🤖 AI Summary
Existing PEFT methods neglect the dynamic expert routing mechanism inherent in Mixture-of-Experts (MoE) models, leading to architectural misalignment between adaptation modules and the underlying MoE structure. To address this, we propose *Routed-PEFT*, the first PEFT framework that explicitly incorporates expert routing into adapter design—dynamically assigning dedicated adapters to individual experts, thereby enabling joint optimization of expert specialization and task-specific adaptation. We systematically evaluate Routed-PEFT on OLMoE and Mixtral architectures, integrating it with LoRA, Adapter, and other PEFT variants under diverse routing strategies across commonsense and mathematical reasoning benchmarks. With only 0.1%–0.5% additional trainable parameters, Routed-PEFT achieves average accuracy gains of 2.3–5.7 percentage points over standard PEFT baselines. Moreover, our analysis uncovers task-dependent optimal routing configurations, establishing a novel paradigm for efficient fine-tuning of MoE models.
📝 Abstract
Mixture-of-Experts (MoE) benefits from a dynamic routing mechanism among their specialized experts, which existing Parameter- Efficient Fine-Tuning (PEFT) strategies fail to leverage. This motivates us to investigate whether adaptation modules themselves should incorporate routing mechanisms to align with MoE's multi-expert architecture.

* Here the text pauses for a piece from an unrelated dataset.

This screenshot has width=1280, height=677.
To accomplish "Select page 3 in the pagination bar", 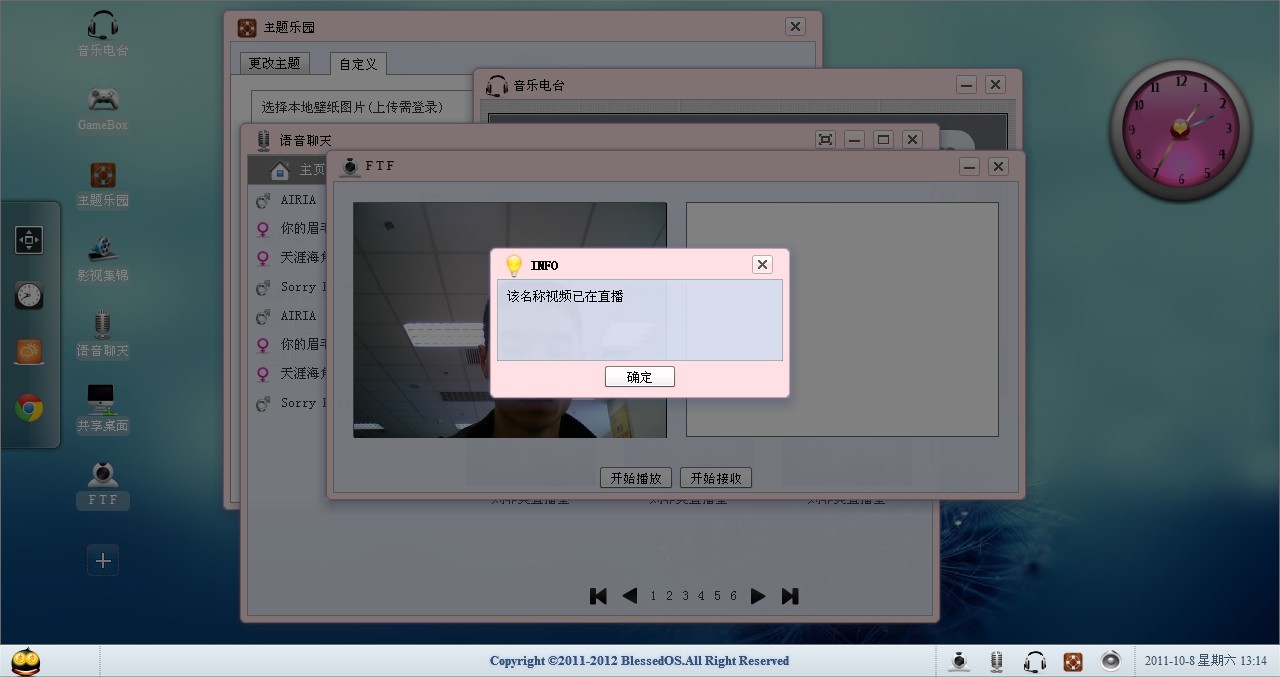I will pos(684,595).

We analyze dynamics of core components when applying PEFT to MoE language models and examine how different routing strategies affect adaptation effectiveness. Extensive experiments adapting OLMoE-1B-7B and Mixtral-8x7B on various commonsense and math reasoning tasks validate the performance and efficiency of our routed approach. We identify the optimal configurations for different scenarios and provide empirical analyses with practical insights to facilitate better PEFT and MoE applications.